EMU President Susan Martin, along with EMU Police Chief Bob Heighes and Ypsilanti’s Interim Police Chief Tony DeGiusti, attended a series of public forums being held around campus last week to discuss safety issues with students.
“There are lots of things we can do to improve safety, and we’ll be taking a look at other campuses to see what best practices are,” Martin said at one of the forums.
Safety became a major concern for the EMU community three weeks ago after a series of crimes occurred on and around campus over the span of one weekend that included the death of EMU student Demarius Reed, who was found shot to death in front of his off-campus apartment at University Green, two off-campus assaults against students and two sexual assaults against students on campus.
Since then, EMU has expanded its police presence in the area just north of campus, and law enforcement officers from EMU’s police department as well as the Ypsilanti Police Department and Washtenaw County Sheriff’s Department have begun going on joint patrols in the area.

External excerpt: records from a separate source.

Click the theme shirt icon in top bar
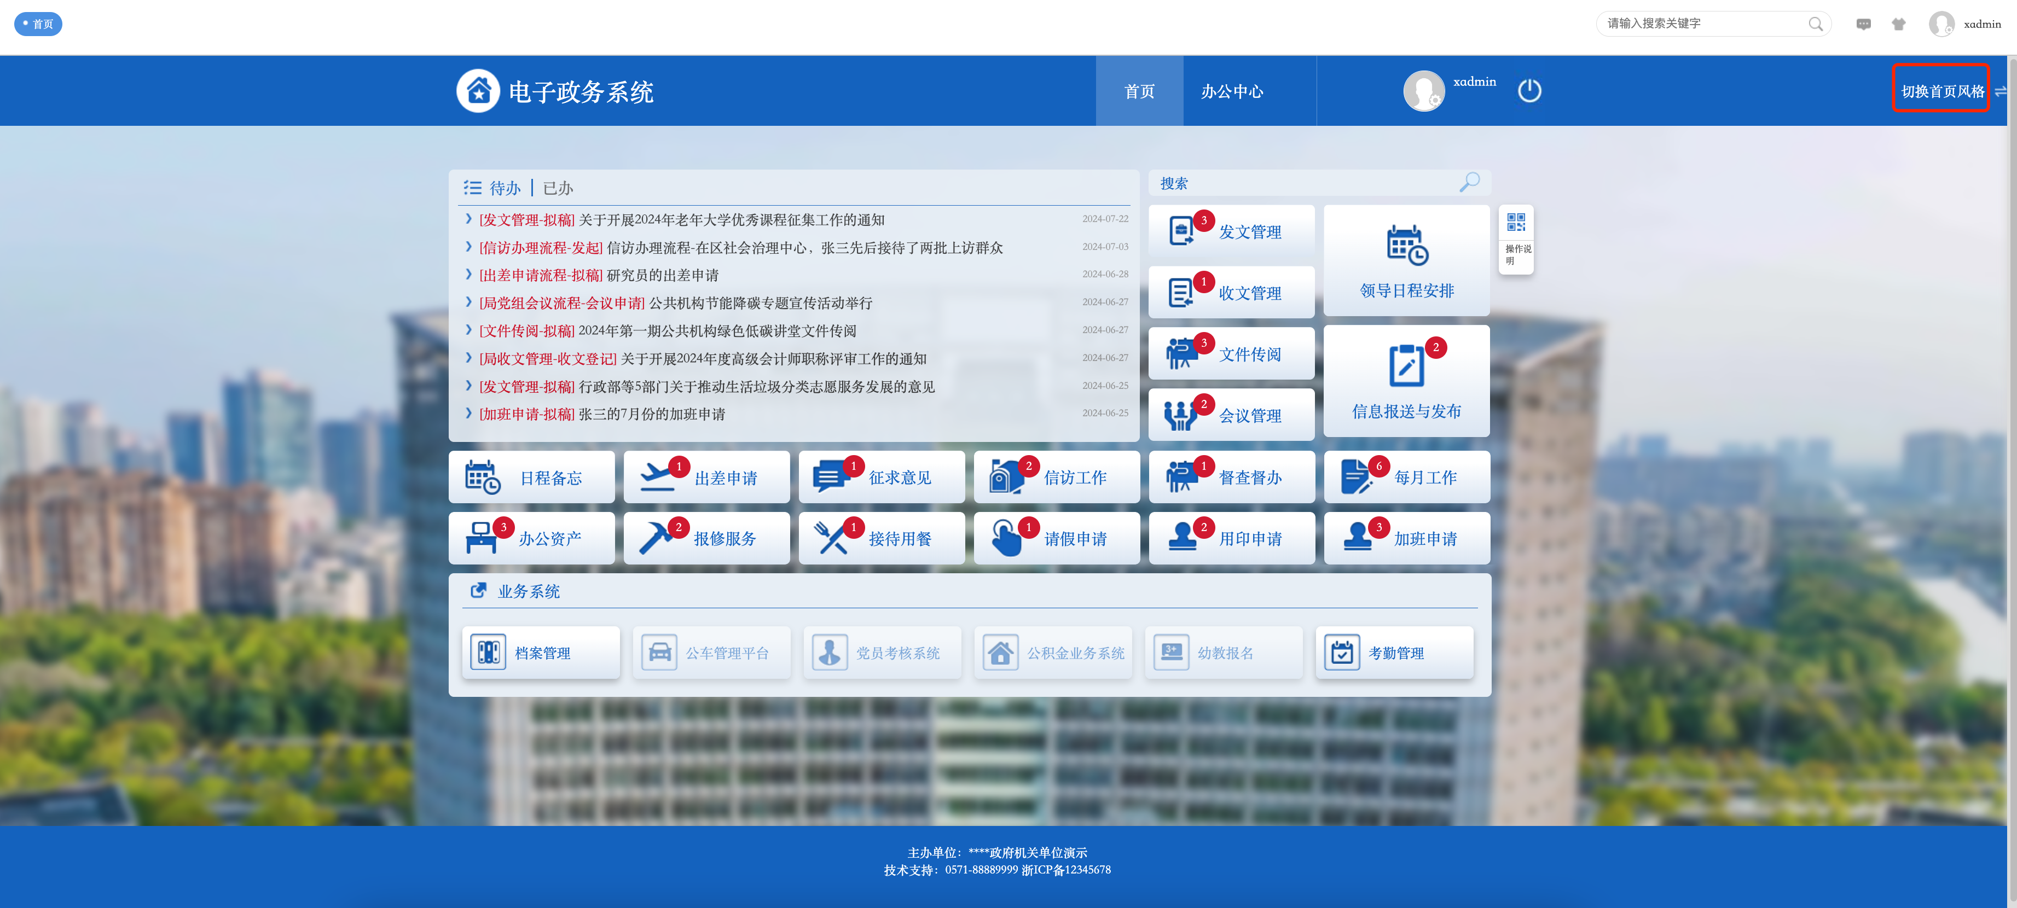Screen dimensions: 2017x908 click(1899, 24)
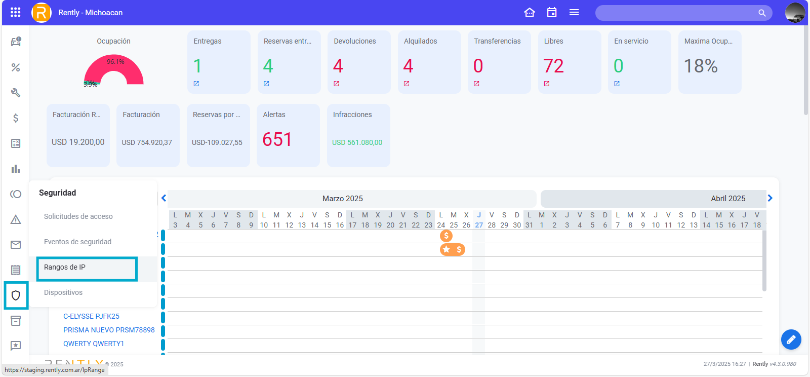This screenshot has height=377, width=810.
Task: Open the dollar sign billing sidebar icon
Action: pos(16,118)
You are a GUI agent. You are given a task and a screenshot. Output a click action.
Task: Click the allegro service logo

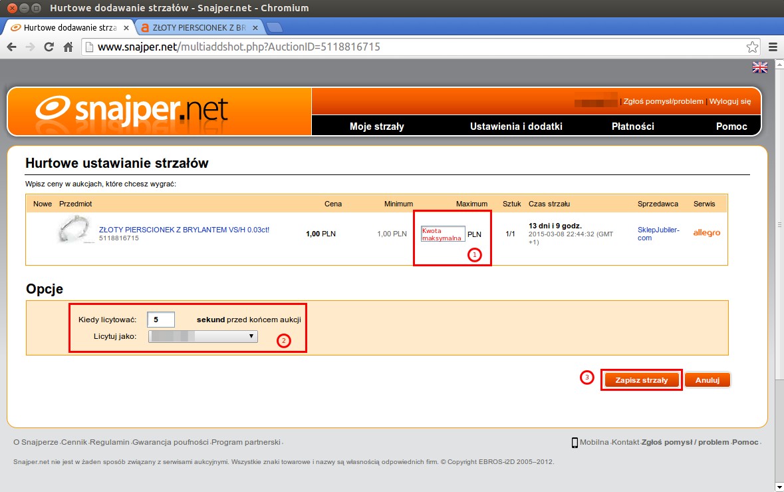point(706,234)
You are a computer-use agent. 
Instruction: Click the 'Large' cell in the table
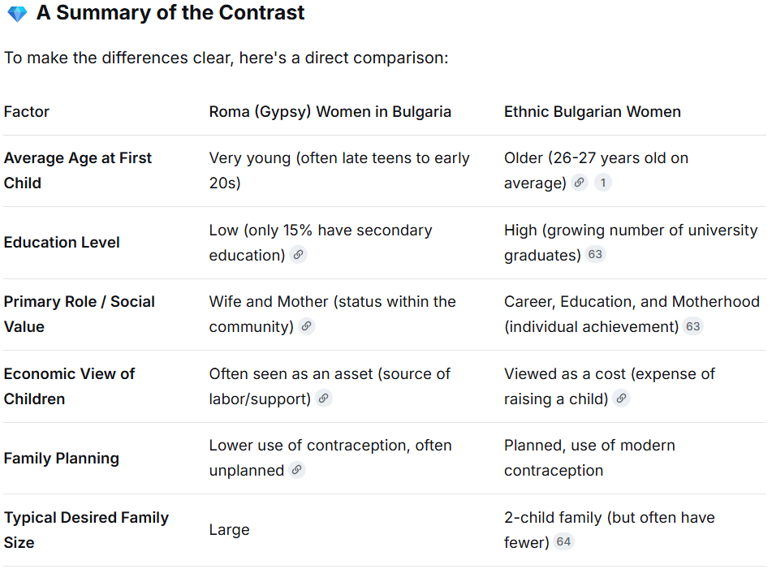coord(229,530)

“We want students to feel safe if they’re walking to campus,” said Martin, adding the crimes were an unfortunate series of events, but were a statistical outlier and are not reflective of the typical experience at EMU.
According to Chief Heighes, a mix of five police officers have been assigned to patrol the area at all times.
“It’s about being visible out there,” Heighes said. “So we’ve increased our presence up there.”
Besides increasing the police presence in the area, Martin said they were looking at other possibilities to improve safety.
“We’re going to take a look at what initiatives we can do and what some of the landlords can do as well to provide shuttles to campus,” Martin said.
Martin has also suggested increasing the number of security cameras at off-campus apartment complexes and other areas that could help improve safety.
“Cameras are forever, and they do deter and solve crimes,” Martin said. “It’s important that we have a conversation about cameras because they have made a huge difference on our campus and can make a huge difference in our community. That’s something we’re going to be taking a serious look at.”
Martin, Heighes and other college officials attended seven public forums around campus last week. Student attendance was low at several of the events, but Martin said they were getting a good response from students and staff.
“Overall I would say the campus is calm and positive and coming together to move forward to have a safe learning environment where students live,” Martin said.
As of Wednesday, no additional safety forums had been scheduled, but Martin said the university would continue to improve student safety, and that they would “try to make ourselves accessible as need be.”